The company filed a fixed IPO price of $135 per share and plans to sell about 555.6 million shares, aiming to raise roughly $75 billion. It debuts on the NASDAQ under the ticker SPCX.
Wait, a rocket company on an AI show? Yup. SpaceX now technically owns xAI and the Grok chatbot following their merger earlier this year. At the time of that deal, the combined entity was valued at $1.2 trillion.
It gets bigger. SpaceX's valuation could hit $1.7 trillion if the EchoStar Spectrum and Cursor transactions close. That would make it the seventh-largest U.S. company by market cap, ahead of Elon Musk's other company, Tesla.
One unusual wrinkle. SpaceX set a fixed share price instead of the price range you'd typically see for a tech IPO.
What it means: SpaceX has signed compute deals with Anthropic and reportedly others, pitching the idea of sending compute to space for effectively unlimited capacity.
Whether the orbital data center dream pays off is a wildly open question. But Friday, a brand new AI tech titan joins the public market. Watch SPCX.
7. Report: Uncle Sam Wants a Piece of Every AI Lab 🏛️
According to reports, the Trump administration is actively weighing whether the U.S. government should take direct equity stakes in leading AI companies.
President Trump confirmed in an audio interview that his team is exploring ways for the American public to essentially become a partner in AI's financial success. A dramatic shift toward public-private partnerships in high tech.
The leading proposal, championed by OpenAI CEO Sam Altman, would have AI companies voluntarily transfer some shares into a government-run sovereign wealth fund, with profits potentially flowing to citizens through child-oriented IRAs sometimes called Trump accounts.
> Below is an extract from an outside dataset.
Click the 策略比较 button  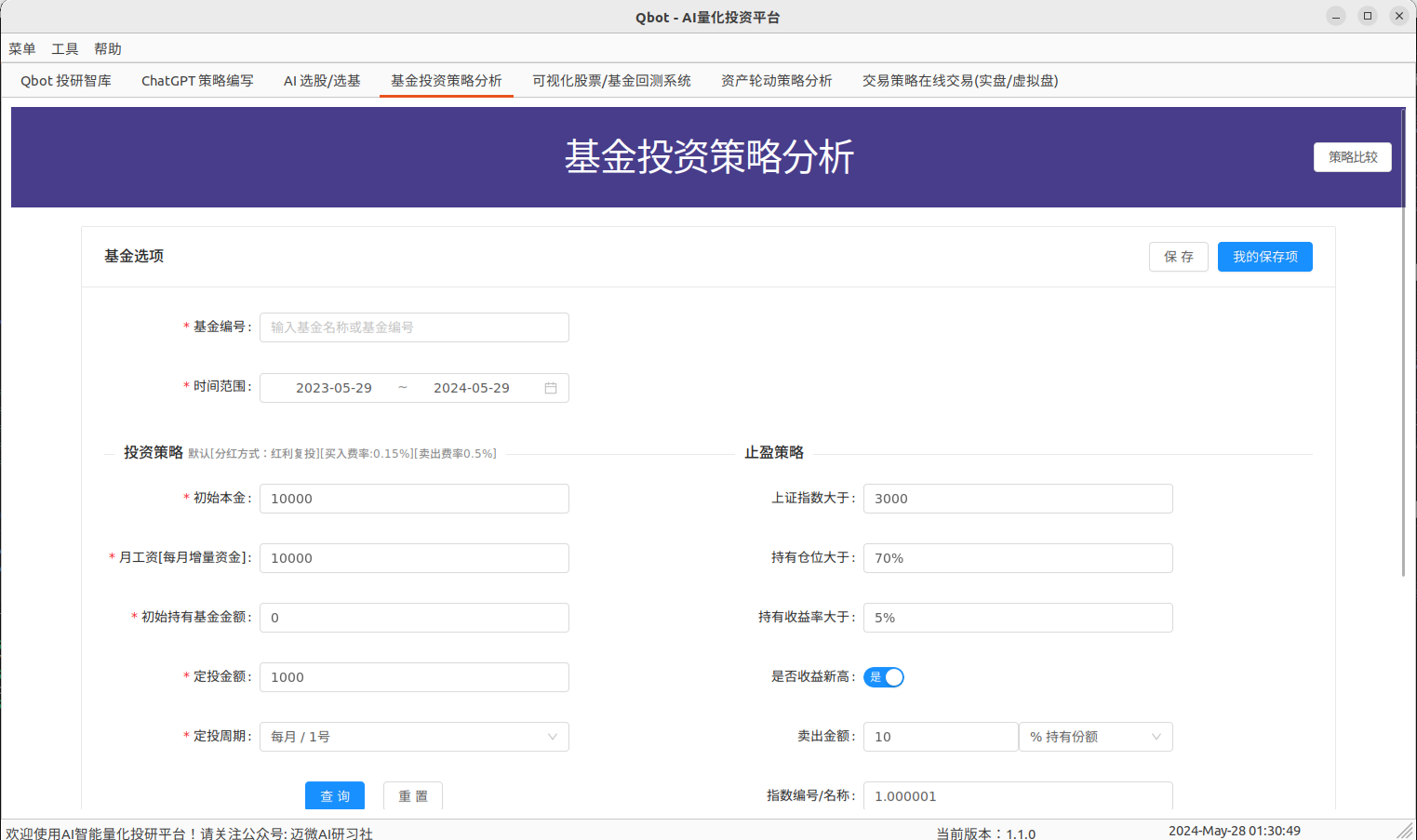pos(1352,156)
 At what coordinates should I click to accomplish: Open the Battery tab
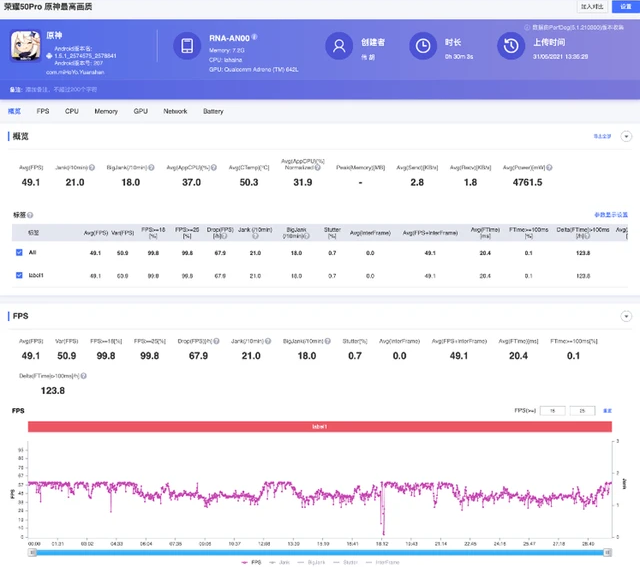pos(213,111)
Senator Bernie Sanders went further this week, proposing a one-time payment in stock from major AI firms that would hand the government voting rights and board representation. Trump signaled he wasn't going that far.
What it means: This smells like a PR play. AI is collecting a black eye between data center backlash and the layoffs that CEOs love to pin on it.
College grads are booing the word "AI" from keynote stages. So floating an AI stimulus of sorts, right before midterms, gives politicians cover. Let's be honest though. If checks actually land in pockets, most people won't care if they see through it.